An AI translation, for instance, may be nothing like a human-crafted translation. Instead of an “authoritative” but derivative literary text that encapsulates a single subjectivity’s experience of the original text, an AI translation may be more like an interactive experience through which the reader excavates her own reading by interrogating an infinite number of synthesized translator subjectivities to fully experience the potential inherent in the original. It will not replace a human translation; it will be something completely different.
—Ken Liu, “The cinematograph, the ‘noematograph,’ and the future of AI art”
A couple of posts ago, I speculated about the potential of AI-assisted translation, with a focus on the fact that monolingual readers can now engage with foreign texts in a way that has not previously been possible. The central limitation of older models like Google Translate is their determinism: every input must produce the same output.
But with LLMs, it is possible to inject context to get a better interpretation of a foreign text. Not only can the LLM use context to produce a higher-fidelity result, but the user themselves can also ask questions of the text, using context to understand the translation and its potential inaccuracies in a substantive way.
I proposed that this opens up the possibility of pre-translation— that is, using LLMs to excavate meaning from the foreign corpus for both personal cultural understanding and as preparation for more substantial future translation efforts. If the activity of translation was made more accessible by pre-translation, this could allow for greater cultural understanding, more interest in foreign languages, and story collections with truly global scope. It would also be a great way to get more eyes on foreign corpuses in rarer languages that currently go unnoticed.
One comment on the article mentioned Ken Liu’s essay “The cinematograph, the ‘noematograph,’ and the future of AI art”, which was a great articulation of the future possibilities I see in this technology. It emphasizes that the potential of LLMs lies not necessarily in its output but even moreso in the process of using it and how that might change the user’s perspective. Liu describes a reading experience that is almost museum-like, one in which readers can participate in a semantic “excavation” of the text. It reflected a realization I have been tossing around lately: learning a language could potentially be far more interesting than just the communication it affords.
While the post got generally positive feedback, one of our longtime readers had some pretty strong private objections to the post, which I thought were worth sharing here. Their central objection was:
A translation performed by someone who cannot read the source material is more likely to be low quality because such a person cannot assess the accuracy of the translation, only the quality of the output in their native language. An increase in the publishing of these translations will have a negative effect on readers by diluting the market with potentially inaccurate, low quality translations. This post is bad insofar as it praises the quality of translations performed by people who cannot read the source material.
They emphasized that the “translation gap” in literature is not necessarily driven by a true absence of capable bilingual readers but also a utilitarian economy that prevents many who would like to spend their time translating literature from doing it full-time. They went on to describe how this dynamic might be exacerbated by LLMs, which could kill the demand for high-quality translations when mediocre automated ones would suffice. Ultimately, they argued that the post was irresponsible in not fully considering its potential adverse ways effects before endorsing this practice.

----

Brief A ▸ Write out a passage from the post on AI translation word for word, beginning at the words "One comment on" and stopping after "communication it affords.".
Brief B ▸ Write the next part of the post on AI translation, picking up after its last sentence.
The items that come next have nothing to do with this.

[Collected data]
----

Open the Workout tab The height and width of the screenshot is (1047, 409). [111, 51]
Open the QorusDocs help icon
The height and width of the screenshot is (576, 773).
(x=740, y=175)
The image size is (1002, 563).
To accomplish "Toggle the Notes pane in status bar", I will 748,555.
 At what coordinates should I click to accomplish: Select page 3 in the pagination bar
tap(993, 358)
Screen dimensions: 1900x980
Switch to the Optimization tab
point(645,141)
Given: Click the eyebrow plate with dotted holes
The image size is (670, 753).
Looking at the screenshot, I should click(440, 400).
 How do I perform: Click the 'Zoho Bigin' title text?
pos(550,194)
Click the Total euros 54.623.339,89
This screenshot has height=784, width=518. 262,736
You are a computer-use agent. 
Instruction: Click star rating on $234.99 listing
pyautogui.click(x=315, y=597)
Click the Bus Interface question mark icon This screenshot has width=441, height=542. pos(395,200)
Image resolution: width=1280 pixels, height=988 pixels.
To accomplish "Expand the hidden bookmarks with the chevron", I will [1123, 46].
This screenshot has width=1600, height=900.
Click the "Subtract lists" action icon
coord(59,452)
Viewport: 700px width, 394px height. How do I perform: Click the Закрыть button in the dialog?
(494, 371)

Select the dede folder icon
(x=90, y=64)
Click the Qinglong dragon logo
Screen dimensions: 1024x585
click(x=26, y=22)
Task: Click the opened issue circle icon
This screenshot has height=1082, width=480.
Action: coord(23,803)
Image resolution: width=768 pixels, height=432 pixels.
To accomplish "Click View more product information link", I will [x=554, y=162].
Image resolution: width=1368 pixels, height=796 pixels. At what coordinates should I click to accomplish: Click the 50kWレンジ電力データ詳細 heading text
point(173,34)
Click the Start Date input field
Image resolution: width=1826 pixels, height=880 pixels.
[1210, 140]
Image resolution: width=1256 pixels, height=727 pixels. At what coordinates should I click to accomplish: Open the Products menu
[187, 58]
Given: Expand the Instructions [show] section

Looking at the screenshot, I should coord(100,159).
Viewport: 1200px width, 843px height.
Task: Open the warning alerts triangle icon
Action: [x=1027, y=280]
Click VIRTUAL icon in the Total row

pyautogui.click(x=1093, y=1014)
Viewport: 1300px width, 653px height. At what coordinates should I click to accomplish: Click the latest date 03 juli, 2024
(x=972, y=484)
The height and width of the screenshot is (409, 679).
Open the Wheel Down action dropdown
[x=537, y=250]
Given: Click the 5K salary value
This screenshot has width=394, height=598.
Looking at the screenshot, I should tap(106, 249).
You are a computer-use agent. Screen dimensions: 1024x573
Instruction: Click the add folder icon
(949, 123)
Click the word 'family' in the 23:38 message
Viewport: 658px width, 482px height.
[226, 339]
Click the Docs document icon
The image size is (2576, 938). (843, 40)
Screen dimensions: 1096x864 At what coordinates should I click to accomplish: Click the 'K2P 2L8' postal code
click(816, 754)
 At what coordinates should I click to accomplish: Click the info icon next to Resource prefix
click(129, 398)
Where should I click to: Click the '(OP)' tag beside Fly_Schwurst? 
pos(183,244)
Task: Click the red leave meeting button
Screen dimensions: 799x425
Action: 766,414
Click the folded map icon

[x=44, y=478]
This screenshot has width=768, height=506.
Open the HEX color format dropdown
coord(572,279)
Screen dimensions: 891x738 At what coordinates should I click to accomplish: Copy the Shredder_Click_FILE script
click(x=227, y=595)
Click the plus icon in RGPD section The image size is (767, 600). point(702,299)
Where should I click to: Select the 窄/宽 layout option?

----

Response A ▸
One comment on the article mentioned Ken Liu’s essay “The cinematograph, the ‘noematograph,’ and the future of AI art”, which was a great articulation of the future possibilities I see in this technology. It emphasizes that the potential of LLMs lies not necessarily in its output but even moreso in the process of using it and how that might change the user’s perspective. Liu describes a reading experience that is almost museum-like, one in which readers can participate in a semantic “excavation” of the text. It reflected a realization I have been tossing around lately: learning a language could potentially be far more interesting than just the communication it affords.

Response B ▸
I will concede that my post was written in the heat of personal inspiration, and the article would have been stronger with more investigation of how LLMs have been affecting the industry. I regret certain choices that I made in the original post, and in particular I should have taken a less dismissive tone towards the current translation landscape.1 Still, I maintain that the post was not arguing for the replacement of human translators with AI. Rather, I was arguing that LLMs could create a valuable new step in the translation pipeline that could expand the canon for global audiences.
Perhaps the biggest substantive disagreement between the reader and myself is that we had very different intuitions about what effect LLM translations and mediocre translations in general will have on the translation market. The reader argued that an influx of monolingual translations will be bad for world literature by reducing the incentive for humans to translate literature professionally:
A bad translation is worse than no translation because it’s going to block the way to a good translation being produced,” said U.C. Berkeley French professor Liesl Yamaguchi, who translated Väinö Linna’s classic 1954 World War II novel “The Unknown Soldier” from Finnish to English. “It took the rights, it took the resources and people say, ‘Oh, it exists. It’s accessible. So we don’t need to do a good version.’”
“That effectively kills the work in the target language,” Yamaguchi added. “That’s an extremely cruel and unfortunate thing to do to lesser-translated languages and literatures.
—Anne Li, The Markup
I can understand the sentiment behind this claim, and I can certainly imagine it being more true in the pre-digital era. However, I would argue that it is not so simple; while a bad translation may decrease the incentive for a good translation, nothing brings awareness to the importance of translation like a bad translation. LLMs might decrease the quality of the average foreign translation, but among serious readers of literature, I would expect a proliferation of mediocre translations to create much more vibrant discourse about the authoritative version of the text. I doubt serious readers would be satisfied with the top translation of a famous work being the product of an LLM.
I am doubtful that AI translation in the long run would lead to more situations where otherwise “high literature” would be left as a mindless LLM translation when it otherwise would be translated by a human. Obviously this is pure speculation, but my intuition is that LLM-assisted translation may in fact lead to a lower average quality of translation but also lead to higher highs and greater accessibility in return.
Anecdotally, I didn’t think very much about translations until hearing about divisive translations. I remember the Three-Body Problem being a subject of debate on the UW campus, with Chinese students and bilingual Americans alike commenting on how it was a relatively activist translation (some good, some bad). And one of the things that piqued my interest in translation was reading about how Bett and Boyd’s translation of Breasts and Eggs by Mieko Kawakami is sometimes criticized for flattening out the Osaka-ben dialect that is used in the original text. If translations were less divisive in general, then I would expect to have a lot less exposure to the subject.
These experiences have lead me to think that it would in fact be preferable if non-speakers could democratically object to choices made by bilingual translators as a result of being in conversation with the text. This could lead to more informed choices about which version of the text is most “true”, and perhaps even composite translations that suit the personal tastes of an individual reader.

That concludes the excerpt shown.